El mismo fraile de la Orden de Predicadores, Julián Garcés, fue designado al frente de un territorio y unos poblados ligeramente mejor visualizados. Ya en un terreno más conocido, la alianza con los tlaxcaltecas, la caída del imperio en México-Tenochtitlan y la llegada de los primeros frailes franciscanos habían dibujado un panorama más claro para la Iglesia y la evangelización de los naturales. La diócesis, por tanto, no era solo una circunscripción religiosa; era la piedra angular de un nuevo orden civilizatorio.
Así, de la primigenia diócesis de Tlaxcala, como de un árbol genealógico, brotaron las primeras mega-diócesis del centro y sureste del país: México, Antequera-Oaxaca y Yucatán. Por supuesto, con el tiempo, la vasta administración diocesana de Tlaxcala fue aportando territorios para nuevas circunscripciones eclesiásticas en Chilapa, Huajuapan de León, Xalapa y Ciudad Victoria.
Aquí hay que hacer una aclaración, porque aunque la Diócesis se llamó Tlaxcala desde 1525, su sede episcopal fue trasladada a Puebla de los Ángeles desde 1539 y el cambio se formalizó en 1541 asumiendo finalmente el nombre de la flamante ciudad episcopal angelopolitana; por ello, es que la actual Diócesis de Tlaxcala fue fundada en 1959.
En todo caso, lo relevante de esta historia es que aquella diócesis nacida en 1525 ha sido la matriz administrativa y espiritual desde la cual se organizó la primera evangelización y, con ella, la constitución del complejo país que hemos sido. Por ello, es fascinante entender que la organización territorial de la Iglesia católica en México sirve de espejo, y en muchos casos de antecedente, de la organización política del país que vendría siglos después.

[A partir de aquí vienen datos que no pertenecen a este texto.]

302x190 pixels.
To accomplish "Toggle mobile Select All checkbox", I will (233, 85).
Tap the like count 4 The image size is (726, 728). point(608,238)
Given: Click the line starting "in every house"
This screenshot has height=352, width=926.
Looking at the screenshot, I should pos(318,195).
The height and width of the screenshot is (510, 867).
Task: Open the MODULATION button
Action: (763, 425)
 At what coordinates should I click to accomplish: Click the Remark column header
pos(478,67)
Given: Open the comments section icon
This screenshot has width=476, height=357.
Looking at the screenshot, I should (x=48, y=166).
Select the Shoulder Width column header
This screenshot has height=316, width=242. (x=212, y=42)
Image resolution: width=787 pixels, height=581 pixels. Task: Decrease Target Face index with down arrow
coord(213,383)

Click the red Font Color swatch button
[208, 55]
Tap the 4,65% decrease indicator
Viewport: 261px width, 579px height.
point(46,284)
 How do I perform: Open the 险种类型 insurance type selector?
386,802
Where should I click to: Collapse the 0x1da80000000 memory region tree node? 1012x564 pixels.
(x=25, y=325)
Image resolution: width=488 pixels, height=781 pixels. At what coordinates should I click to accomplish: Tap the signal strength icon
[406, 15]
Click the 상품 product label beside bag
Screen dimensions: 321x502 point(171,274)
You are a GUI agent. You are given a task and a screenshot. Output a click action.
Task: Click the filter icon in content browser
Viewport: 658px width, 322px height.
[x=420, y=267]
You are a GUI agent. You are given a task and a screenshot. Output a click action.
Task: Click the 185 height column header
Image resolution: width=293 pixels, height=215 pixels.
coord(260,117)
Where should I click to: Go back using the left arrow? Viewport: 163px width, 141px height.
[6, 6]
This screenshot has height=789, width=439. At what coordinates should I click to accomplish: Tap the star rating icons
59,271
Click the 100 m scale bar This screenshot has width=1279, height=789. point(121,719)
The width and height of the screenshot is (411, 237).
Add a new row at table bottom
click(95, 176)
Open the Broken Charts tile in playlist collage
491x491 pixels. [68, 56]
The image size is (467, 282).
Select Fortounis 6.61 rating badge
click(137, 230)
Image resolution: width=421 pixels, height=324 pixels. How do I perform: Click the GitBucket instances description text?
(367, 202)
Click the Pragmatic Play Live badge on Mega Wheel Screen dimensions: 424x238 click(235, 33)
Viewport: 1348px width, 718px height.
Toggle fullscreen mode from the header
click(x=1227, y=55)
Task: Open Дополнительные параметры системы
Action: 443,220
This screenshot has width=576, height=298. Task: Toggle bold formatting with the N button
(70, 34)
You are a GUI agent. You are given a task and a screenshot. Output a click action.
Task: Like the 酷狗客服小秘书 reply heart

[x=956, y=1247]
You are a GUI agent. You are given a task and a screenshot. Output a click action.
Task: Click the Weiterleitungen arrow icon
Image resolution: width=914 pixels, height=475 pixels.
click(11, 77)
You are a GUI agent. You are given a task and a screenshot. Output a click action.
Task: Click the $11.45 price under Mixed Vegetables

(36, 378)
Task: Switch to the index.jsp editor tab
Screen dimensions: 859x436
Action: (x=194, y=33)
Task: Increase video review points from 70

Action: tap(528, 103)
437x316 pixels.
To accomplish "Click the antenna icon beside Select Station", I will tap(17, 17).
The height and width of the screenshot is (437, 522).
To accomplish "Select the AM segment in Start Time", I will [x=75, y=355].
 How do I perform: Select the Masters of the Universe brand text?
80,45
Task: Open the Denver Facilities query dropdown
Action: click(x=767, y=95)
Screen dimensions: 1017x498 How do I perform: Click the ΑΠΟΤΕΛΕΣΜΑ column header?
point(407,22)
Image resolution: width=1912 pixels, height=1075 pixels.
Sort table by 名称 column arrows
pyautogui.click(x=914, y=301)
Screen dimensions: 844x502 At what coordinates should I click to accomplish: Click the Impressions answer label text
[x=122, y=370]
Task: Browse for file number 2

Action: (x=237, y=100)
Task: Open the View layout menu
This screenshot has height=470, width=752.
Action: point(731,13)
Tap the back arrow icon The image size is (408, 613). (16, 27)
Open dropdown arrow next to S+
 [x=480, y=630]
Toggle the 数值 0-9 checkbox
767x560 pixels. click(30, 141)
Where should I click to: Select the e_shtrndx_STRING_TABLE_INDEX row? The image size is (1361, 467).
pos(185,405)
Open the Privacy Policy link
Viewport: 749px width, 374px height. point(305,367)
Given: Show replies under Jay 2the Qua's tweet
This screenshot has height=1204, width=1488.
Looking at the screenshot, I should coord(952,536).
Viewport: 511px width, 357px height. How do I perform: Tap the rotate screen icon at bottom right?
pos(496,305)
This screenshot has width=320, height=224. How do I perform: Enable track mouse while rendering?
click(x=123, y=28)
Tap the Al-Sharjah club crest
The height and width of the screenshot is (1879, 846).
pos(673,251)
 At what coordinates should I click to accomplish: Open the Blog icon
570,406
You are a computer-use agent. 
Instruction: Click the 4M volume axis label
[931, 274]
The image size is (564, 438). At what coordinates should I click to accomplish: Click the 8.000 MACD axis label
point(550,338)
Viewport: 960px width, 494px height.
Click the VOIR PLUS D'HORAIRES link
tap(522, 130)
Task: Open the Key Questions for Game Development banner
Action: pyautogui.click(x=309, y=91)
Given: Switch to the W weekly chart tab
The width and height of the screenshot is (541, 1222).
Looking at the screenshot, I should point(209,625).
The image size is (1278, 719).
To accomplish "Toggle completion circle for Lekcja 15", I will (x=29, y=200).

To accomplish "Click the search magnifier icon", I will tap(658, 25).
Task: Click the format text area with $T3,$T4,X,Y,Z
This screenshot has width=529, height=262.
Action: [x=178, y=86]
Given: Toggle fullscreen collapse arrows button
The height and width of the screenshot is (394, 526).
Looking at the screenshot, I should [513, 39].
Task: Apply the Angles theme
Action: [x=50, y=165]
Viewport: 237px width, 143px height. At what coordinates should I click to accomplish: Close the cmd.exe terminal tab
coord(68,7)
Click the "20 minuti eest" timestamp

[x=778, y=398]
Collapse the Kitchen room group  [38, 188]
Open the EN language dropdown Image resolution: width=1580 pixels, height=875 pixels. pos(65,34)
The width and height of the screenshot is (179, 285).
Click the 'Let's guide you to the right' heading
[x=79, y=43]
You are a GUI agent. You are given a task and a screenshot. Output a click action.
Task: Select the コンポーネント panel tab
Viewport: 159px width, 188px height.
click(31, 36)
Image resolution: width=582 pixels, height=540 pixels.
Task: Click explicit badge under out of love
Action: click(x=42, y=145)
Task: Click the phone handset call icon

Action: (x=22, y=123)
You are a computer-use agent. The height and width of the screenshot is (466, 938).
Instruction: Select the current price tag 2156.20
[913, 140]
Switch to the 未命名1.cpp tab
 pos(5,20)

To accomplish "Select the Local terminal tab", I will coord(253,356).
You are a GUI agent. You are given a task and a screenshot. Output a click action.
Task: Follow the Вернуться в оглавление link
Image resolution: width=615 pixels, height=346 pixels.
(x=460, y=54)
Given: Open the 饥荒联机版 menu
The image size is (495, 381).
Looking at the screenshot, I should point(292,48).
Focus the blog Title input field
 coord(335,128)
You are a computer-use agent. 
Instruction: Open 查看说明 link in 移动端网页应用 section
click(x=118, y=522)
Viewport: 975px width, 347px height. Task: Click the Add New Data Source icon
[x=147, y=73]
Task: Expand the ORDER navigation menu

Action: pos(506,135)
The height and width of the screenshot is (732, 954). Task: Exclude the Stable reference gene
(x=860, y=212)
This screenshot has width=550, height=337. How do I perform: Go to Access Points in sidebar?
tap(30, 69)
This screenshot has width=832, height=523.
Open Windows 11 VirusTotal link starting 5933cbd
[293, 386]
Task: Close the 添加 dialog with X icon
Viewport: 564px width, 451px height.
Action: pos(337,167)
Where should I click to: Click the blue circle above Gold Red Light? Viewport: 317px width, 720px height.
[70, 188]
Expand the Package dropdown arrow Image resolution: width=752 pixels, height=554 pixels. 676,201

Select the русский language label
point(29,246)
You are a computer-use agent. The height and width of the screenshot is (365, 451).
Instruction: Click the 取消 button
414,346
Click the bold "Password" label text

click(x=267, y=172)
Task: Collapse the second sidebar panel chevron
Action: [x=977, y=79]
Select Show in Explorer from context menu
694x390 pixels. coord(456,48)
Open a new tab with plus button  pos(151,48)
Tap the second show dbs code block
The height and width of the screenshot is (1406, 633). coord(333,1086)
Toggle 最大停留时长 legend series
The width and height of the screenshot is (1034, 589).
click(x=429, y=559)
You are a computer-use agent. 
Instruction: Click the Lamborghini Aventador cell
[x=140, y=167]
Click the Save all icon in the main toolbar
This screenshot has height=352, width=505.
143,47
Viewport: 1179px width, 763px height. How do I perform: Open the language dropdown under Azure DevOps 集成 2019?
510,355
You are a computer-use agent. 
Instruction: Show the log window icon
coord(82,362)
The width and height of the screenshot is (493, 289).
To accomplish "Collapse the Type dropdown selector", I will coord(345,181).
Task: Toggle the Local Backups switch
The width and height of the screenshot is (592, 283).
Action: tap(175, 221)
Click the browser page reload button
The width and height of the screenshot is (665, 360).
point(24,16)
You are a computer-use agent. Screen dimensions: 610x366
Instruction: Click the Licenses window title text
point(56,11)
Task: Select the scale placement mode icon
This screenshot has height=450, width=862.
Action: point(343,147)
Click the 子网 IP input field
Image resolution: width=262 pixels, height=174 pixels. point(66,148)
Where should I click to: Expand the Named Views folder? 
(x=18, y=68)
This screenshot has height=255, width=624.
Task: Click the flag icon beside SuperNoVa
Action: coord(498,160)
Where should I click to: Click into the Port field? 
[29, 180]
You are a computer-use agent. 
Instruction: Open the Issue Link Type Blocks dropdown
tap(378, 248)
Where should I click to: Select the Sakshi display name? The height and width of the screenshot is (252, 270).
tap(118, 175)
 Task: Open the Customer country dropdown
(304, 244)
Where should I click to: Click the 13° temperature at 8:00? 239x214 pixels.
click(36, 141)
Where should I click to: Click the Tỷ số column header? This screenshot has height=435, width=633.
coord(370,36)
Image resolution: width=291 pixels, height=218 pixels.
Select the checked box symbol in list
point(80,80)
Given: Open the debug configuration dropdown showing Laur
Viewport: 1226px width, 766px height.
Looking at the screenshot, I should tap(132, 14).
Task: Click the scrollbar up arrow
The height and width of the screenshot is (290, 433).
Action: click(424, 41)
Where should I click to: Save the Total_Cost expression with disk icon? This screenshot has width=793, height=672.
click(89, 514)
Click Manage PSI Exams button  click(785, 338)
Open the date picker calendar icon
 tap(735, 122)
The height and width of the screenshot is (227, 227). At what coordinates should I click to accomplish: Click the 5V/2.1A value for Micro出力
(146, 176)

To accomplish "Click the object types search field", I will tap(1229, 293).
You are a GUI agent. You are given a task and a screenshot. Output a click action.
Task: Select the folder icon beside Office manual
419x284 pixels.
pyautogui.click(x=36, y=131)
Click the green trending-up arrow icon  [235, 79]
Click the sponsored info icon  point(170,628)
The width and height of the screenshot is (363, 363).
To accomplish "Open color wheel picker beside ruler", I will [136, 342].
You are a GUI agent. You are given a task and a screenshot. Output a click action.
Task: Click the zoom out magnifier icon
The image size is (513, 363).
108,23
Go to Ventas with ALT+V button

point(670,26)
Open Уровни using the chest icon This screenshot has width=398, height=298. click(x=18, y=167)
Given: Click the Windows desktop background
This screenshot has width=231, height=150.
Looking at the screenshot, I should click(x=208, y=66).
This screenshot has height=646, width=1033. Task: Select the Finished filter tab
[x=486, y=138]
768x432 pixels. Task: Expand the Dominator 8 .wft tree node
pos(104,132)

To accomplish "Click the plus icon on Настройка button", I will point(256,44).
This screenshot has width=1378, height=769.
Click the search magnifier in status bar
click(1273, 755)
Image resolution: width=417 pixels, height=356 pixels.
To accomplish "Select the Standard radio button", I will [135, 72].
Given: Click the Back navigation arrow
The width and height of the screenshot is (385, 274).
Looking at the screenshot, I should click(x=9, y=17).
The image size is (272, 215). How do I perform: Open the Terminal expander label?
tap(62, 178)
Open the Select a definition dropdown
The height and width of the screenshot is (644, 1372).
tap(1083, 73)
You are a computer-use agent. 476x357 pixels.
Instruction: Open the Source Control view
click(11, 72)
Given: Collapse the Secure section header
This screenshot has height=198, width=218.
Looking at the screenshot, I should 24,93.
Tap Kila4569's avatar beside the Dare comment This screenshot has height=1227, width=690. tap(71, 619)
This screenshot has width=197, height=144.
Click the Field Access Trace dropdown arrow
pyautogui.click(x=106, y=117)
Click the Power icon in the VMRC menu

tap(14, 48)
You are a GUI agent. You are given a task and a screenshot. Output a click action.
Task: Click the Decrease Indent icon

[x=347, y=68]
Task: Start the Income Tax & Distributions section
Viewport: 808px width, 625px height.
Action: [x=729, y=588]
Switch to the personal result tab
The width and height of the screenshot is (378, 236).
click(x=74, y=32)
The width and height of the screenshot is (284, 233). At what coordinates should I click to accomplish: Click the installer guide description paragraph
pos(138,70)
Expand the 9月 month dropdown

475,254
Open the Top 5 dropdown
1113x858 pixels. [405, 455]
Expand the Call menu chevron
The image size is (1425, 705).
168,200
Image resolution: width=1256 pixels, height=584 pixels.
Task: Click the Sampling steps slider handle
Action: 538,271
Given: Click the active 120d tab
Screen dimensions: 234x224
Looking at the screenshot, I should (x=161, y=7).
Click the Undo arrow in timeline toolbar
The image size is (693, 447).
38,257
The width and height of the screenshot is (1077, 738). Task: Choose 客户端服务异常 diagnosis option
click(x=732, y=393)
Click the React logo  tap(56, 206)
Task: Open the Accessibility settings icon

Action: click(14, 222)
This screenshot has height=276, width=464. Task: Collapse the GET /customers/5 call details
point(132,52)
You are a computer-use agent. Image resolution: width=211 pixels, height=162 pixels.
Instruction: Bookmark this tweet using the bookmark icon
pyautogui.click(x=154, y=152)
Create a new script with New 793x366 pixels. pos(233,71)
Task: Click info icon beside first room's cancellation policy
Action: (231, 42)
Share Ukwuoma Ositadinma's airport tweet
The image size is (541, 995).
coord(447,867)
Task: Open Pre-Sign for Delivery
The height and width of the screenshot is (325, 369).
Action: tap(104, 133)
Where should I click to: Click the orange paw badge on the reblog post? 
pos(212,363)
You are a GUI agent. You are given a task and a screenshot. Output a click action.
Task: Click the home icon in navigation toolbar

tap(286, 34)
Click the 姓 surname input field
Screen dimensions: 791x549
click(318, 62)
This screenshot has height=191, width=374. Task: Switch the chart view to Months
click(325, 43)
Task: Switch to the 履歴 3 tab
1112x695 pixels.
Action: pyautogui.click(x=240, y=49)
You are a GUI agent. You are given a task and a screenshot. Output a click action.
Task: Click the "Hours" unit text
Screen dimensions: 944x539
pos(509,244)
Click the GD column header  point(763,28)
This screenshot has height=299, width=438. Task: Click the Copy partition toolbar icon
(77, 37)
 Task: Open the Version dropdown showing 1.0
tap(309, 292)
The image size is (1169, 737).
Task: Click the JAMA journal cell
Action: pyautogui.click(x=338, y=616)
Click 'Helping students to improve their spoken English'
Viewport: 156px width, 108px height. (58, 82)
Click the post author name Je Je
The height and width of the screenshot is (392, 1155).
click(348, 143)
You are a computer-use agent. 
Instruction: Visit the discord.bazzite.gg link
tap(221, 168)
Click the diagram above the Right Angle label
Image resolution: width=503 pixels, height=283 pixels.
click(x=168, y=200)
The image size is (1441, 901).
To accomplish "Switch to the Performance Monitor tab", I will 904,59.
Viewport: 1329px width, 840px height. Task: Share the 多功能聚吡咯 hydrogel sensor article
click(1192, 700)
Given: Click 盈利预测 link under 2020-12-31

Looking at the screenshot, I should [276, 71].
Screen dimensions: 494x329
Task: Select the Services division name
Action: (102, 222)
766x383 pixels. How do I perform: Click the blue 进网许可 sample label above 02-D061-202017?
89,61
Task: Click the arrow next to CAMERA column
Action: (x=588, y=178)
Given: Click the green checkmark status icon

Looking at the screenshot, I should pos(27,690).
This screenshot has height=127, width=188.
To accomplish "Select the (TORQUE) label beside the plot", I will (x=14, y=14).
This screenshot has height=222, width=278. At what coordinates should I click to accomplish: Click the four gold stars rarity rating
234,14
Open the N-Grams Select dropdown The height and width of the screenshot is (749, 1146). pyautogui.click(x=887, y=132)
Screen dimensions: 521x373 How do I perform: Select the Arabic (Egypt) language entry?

Porque no sólo se trata de obispados, curias diocesanas, parroquias y misiones sino de las devociones, tradiciones e historias que han configurado el sentido religioso y cultural del pueblo. Por ejemplo, los santos patronos de la diócesis primigenia mexicana son los adolescentes indígenas, protomártires cristianos, Cristóbal, Antonio y Juan; creyentes conversos que recibieron la muerte entre 1526 y 1529 en medio de la colisión de dos culturas y credos. Después de ellos, cientos de historias semejantes en el primer proceso evangelizador continuaron construyendo el perfil del creyente y la mentalidad del catolicismo; hasta que, en 1531, el Acontecimiento Guadalupano abrió un nuevo camino de identidad nacional, uno que dura hasta nuestros días: Un proceso de inculturación del mensaje cristiano en el pueblo que ya podemos definir como auténticamente mexicano.
Este medio milenio de catolicismo estructural en México obliga a pensar en todos quienes han sido puentes vivientes entre la fe y las culturas, en los traductores del Evangelio a las lenguas y contextos de los pueblos que conforman la diversidad de la patria mexicana; sin ellos, la historia y la nación sería otra.
Ojalá estos actos celebrativos de los 500 años de fundaciones, dedicaciones, orígenes administrativos y pastorales, de santos y protomártires, de heróicas misiones y acontecimientos prodigiosos ayuden a adquirir una brújula para sortear los actuales desafíos socioculturales (violencia, fragmentación social, discriminación, clasismo y racismo, etc.) para seguir anunciando fraternidad y esperanza en este vasto, diverso y rico territorio nacional.